Courts will order that a marriage be annulled if one of the following situations can be established:

  • Mental Illness, Insanity or Retardation: If a person is married while mentally ill, insane or so mentally retarded that he or she could not knowingly and willingly consent to marriage, then the marriage may be annulled. Here, annulment would be granted on the theory that marriage is a consensual relationship, and most mentally ill, insane, or retarded people are considered incapable of giving legal consent.Temporary Insanity: If temporary or periodic insanity is claimed, the affected person’s condition at the time of marriage governs whether or not his or her possessed the legal capacity to marry.

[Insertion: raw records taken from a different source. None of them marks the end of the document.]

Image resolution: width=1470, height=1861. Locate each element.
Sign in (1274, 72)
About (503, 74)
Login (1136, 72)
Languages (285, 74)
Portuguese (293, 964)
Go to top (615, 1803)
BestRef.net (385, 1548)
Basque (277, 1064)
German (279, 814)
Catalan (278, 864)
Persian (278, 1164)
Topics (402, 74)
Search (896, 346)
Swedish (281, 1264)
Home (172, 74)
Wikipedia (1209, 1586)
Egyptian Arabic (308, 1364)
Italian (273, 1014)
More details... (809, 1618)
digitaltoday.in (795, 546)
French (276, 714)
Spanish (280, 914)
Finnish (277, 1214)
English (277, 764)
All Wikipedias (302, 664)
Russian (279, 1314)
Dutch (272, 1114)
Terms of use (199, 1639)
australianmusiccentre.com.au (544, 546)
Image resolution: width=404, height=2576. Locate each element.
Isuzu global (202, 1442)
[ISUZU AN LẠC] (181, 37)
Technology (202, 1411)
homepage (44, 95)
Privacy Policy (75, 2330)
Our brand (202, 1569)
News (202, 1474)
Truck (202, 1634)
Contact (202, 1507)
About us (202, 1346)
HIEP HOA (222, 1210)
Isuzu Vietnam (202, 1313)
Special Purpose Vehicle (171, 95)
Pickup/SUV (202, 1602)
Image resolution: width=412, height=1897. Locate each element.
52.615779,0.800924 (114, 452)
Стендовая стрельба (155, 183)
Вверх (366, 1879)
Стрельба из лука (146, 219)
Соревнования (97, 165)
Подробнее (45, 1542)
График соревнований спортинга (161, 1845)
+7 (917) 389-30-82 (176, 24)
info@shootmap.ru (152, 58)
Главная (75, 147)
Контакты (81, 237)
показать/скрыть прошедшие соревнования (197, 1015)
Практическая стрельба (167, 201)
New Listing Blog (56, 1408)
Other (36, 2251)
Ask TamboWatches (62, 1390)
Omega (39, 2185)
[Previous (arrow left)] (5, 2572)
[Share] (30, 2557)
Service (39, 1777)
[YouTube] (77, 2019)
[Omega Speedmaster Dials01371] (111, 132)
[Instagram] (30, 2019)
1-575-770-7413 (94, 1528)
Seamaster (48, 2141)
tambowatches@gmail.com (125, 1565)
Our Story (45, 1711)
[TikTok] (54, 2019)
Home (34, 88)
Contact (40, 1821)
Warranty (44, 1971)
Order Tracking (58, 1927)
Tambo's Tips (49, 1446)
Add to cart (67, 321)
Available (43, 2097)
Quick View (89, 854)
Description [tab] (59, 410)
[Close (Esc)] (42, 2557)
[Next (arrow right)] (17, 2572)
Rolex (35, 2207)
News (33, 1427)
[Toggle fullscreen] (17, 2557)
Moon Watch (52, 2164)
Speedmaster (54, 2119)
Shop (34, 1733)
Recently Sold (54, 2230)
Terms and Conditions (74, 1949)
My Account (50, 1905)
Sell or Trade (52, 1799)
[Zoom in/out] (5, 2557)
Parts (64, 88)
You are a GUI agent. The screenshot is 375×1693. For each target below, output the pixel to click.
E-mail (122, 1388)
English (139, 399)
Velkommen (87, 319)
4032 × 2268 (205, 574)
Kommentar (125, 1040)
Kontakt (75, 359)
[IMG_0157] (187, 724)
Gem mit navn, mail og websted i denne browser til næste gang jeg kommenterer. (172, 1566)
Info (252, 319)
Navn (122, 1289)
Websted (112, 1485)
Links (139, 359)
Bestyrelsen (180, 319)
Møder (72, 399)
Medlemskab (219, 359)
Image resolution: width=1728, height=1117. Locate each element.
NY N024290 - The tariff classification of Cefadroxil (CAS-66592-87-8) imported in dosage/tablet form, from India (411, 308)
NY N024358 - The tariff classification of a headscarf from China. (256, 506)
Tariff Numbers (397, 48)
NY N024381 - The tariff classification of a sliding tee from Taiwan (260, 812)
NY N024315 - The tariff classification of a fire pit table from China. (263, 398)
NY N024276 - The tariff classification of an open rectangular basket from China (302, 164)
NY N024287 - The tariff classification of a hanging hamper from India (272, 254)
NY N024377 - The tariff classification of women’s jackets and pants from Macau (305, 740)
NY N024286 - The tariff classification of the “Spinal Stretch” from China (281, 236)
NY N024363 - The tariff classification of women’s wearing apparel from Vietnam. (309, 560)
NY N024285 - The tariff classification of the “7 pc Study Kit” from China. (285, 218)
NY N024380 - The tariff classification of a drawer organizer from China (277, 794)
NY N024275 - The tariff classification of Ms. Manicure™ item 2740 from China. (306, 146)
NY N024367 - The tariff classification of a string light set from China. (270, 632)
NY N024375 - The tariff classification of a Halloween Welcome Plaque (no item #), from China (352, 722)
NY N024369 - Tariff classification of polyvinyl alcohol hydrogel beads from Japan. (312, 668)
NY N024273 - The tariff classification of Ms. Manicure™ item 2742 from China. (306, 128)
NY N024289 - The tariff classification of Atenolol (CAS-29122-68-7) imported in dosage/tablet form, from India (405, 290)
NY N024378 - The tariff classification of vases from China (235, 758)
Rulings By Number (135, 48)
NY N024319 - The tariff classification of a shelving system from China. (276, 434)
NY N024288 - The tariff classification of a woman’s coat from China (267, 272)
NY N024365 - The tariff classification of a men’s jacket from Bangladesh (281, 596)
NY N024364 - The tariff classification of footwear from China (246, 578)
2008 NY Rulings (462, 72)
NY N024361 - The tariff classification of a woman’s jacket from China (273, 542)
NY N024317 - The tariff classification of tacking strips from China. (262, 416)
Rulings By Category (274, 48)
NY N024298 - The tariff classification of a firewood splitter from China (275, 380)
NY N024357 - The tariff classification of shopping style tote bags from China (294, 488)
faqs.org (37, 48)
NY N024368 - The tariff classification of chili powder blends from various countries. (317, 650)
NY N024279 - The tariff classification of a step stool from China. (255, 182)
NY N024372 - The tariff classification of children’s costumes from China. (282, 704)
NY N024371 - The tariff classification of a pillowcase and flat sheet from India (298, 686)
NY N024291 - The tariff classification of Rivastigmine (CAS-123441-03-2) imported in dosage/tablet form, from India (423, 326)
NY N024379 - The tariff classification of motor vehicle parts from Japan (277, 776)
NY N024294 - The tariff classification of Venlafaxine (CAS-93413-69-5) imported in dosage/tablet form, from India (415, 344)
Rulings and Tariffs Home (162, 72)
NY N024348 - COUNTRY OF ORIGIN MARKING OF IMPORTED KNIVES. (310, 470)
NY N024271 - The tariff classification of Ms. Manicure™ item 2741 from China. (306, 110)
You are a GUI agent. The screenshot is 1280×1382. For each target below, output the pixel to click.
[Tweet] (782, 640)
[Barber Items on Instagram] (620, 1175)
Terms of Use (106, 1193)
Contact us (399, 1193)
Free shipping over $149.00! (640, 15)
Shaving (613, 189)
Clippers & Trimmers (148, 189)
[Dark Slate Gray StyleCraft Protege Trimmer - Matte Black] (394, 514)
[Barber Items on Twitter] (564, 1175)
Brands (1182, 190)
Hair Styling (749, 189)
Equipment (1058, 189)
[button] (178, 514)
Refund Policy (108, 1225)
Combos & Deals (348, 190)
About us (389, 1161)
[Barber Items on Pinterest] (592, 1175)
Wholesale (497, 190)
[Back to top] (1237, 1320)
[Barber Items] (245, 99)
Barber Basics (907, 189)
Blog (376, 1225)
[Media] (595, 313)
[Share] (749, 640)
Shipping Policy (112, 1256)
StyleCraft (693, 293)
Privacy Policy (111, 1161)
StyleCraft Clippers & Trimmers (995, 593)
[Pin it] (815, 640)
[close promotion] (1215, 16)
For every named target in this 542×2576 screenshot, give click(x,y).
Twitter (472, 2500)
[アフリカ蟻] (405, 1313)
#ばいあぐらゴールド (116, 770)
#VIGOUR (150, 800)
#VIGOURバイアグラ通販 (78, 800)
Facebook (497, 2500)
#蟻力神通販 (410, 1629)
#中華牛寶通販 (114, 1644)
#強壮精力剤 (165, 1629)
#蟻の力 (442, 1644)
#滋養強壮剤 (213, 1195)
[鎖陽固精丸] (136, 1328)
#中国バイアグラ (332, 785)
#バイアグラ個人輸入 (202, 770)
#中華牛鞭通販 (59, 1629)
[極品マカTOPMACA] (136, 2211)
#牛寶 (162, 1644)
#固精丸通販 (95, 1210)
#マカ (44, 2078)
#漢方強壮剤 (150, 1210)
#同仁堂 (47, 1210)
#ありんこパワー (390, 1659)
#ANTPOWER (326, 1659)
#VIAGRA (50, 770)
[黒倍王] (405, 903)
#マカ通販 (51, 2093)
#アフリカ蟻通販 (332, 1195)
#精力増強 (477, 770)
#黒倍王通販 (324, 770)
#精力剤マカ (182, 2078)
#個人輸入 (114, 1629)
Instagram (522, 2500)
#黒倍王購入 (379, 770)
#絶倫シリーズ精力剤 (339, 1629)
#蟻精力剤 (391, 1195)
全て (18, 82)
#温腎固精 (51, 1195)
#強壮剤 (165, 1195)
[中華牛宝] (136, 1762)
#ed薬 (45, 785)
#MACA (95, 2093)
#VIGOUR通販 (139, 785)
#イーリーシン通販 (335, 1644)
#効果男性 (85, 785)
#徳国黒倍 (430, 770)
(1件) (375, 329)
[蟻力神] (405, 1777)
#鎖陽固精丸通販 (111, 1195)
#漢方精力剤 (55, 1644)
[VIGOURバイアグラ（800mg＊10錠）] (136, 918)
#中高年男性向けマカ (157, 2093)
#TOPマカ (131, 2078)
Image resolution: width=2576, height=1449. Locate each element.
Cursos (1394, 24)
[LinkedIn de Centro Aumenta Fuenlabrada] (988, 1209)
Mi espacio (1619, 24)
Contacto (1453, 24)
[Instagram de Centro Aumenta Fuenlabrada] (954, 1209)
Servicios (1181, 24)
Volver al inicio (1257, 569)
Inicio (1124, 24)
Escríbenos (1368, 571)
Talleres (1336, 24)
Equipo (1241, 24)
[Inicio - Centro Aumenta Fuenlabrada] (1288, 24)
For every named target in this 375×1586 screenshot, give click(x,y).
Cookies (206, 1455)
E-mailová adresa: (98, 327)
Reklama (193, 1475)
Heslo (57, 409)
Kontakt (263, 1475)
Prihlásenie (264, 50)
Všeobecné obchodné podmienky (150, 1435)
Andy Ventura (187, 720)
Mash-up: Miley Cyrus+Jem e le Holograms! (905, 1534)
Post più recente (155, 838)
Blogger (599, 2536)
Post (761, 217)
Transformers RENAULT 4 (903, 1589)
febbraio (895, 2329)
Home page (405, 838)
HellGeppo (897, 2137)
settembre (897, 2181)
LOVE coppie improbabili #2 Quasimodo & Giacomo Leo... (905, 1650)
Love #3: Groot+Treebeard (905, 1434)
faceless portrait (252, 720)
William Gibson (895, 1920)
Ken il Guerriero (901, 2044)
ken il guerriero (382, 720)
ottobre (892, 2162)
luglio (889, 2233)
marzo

A marriage will not be annulled if it was entered into during a “lucid” interval between episodes of temporary insanity.
  • Fraud: If one of the parties did not tell the truth, or misrepresented information in order to induce the other party to enter into the marriage, then the marriage may be annulled because of fraud.
  • Lack of Consent or Duress: If a person is compelled to marry another under a threat of violence that would overcome the mind and will of a person of ordinary mental strength, the marriage may be annulled on the theory that marriage is a consensual relationship, and that compulsion under threat is inconsistent with consent. Actual threats of serious violence are required.
  • Intoxication: If either spouse was under the influence of drugs or alcohol at the time of the marriage, or if it can be shown that there was such intoxication at the marriage ceremony that either spouse was incapable of knowing the nature of the marriage contract and its consequences, annulment will be granted.
  • Inability to consummate the marriage (or “impotency”): To obtain an annulment for impotency, the person seeking annulment must prove that the other spouse was permanently and incurably impotent when the marriage was entered into, and that the person seeking annulment did not discover the fact until after the marriage.
  • Lack of parental consent for an underage marriage: Most states have age requirements for marriage. Generally, persons under the age of 18 must have parental consent to marry. If an underage person managed to obtain a marriage license without court or parental approval, the marriage would be subject to annulment.
  • One of the people is already married (bigamy): A marriage is subject to annulment when it is entered into before the dissolution of an earlier marriage of one of the parties becomes final.
  • Incestuous marriage:   All states prohibit marriages between parents and children — including grandparents and grandchildren of every degree; between brothers and sisters of the half as well as the whole blood; and between uncles and nieces, aunts and nephews, and first cousins.
  • Mock Marriages: A marriage entered into with no intention that it be binding is considered a mock marriage. If the couple agrees to marry to accomplish a specific objective, such as legitimizing a child, the majority of courts will regard the marriage as valid and will not grant an annulment.

Unless you fall under one of the above situations the divorce option is the only way you can proceed to end the marriage.  If you and your spouse are in agreement to end the marriage you would have an uncontested divorce.  Quite often this process can be much faster and less expensive than the annulment process itself.